Installing cuda 12 on RHEL 9.1

I’m running into some difficulty with the cuda installation on RHEL9.1. I have two RTX A4000s and am following the instructions on https://docs.nvidia.com/cuda/cuda-installation-guide-linux/index.html#network-repo-installation-for-rhel-9-rocky-9. The installation goes as expected, the issue is with the post-installation checks. Running the deviceQuery script from the cuda samples GitHub https://github.com/nvidia/cuda-samples. This runs as expected for device0, but hangs on devie1 and does not show any output. Running bandwidthTest from the same repo yields no errors.

As another datapoint, pytorch sees both devices as available, but does not run on the device. It allocates a small amount of memory, < 1gb, on both devices, but runs single-threaded on the cpu.
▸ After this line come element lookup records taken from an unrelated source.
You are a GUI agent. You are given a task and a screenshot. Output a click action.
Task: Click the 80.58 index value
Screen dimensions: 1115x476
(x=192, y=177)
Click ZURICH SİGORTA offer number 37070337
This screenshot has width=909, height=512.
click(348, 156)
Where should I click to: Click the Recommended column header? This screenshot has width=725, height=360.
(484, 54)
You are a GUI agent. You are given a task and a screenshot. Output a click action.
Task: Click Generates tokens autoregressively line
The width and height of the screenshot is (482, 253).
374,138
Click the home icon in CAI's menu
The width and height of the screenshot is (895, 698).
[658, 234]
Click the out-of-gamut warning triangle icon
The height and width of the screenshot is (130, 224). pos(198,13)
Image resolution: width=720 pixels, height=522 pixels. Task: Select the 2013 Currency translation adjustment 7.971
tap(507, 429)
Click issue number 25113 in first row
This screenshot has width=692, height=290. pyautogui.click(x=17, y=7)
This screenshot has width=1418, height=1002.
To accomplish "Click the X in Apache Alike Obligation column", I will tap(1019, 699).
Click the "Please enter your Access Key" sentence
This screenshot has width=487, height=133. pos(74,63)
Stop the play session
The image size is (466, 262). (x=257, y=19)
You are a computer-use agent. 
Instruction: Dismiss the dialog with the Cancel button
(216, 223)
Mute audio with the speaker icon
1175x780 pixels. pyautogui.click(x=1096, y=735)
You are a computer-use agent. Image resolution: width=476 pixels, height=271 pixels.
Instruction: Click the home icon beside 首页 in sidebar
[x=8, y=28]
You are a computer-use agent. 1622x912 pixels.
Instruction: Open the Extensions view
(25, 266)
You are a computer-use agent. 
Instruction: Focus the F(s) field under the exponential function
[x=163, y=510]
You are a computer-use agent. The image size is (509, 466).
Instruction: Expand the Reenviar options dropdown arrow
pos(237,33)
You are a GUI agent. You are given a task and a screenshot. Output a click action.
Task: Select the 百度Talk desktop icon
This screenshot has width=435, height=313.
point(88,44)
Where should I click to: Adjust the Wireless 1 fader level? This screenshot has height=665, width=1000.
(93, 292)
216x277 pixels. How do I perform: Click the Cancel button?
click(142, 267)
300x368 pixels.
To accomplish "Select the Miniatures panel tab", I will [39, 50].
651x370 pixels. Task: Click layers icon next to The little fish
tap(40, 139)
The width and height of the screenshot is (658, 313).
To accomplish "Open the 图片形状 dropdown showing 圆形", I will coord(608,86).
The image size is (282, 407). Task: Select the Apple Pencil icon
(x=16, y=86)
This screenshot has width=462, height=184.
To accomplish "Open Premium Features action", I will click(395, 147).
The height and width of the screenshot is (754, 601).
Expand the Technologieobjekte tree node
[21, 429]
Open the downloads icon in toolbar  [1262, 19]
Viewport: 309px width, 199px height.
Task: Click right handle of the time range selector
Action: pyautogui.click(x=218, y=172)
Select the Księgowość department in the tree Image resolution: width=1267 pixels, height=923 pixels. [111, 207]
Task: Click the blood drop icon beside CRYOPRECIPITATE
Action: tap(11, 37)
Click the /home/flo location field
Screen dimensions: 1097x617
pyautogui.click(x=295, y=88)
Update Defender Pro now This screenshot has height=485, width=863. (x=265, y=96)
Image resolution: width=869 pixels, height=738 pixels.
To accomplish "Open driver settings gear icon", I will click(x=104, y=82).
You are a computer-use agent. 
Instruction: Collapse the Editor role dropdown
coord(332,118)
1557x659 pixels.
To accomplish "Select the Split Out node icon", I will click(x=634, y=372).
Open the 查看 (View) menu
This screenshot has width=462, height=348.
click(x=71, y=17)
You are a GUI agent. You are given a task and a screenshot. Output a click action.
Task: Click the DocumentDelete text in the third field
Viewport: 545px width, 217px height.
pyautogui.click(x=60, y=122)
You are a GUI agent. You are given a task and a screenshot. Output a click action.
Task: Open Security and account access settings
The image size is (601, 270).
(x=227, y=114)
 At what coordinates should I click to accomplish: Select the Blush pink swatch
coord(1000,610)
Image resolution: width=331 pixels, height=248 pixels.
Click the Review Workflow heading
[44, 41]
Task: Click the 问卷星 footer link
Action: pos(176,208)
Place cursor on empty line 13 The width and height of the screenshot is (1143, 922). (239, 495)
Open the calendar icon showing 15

What is going on, and how can I fix the issues?

Thanks in advance

You’re probably going to have to provide more detail, (lspci output, nvidia related log messages), in order to get possible help.

Here’s the output from lscpci and the devicequery prior to hanging. I’m not certain about finding useful info in the log files, but am happy to provide it if you have a suggested place to look.

51:00.0 VGA compatible controller: NVIDIA Corporation GA104GL [RTX A4000] (rev a1)
51:00.1 Audio device: NVIDIA Corporation GA104 High Definition Audio Controller (rev a1)
9c:00.0 VGA compatible controller: NVIDIA Corporation GA104GL [RTX A4000] (rev a1)
9c:00.1 Audio device: NVIDIA Corporation GA104 High Definition Audio Controller (rev a1)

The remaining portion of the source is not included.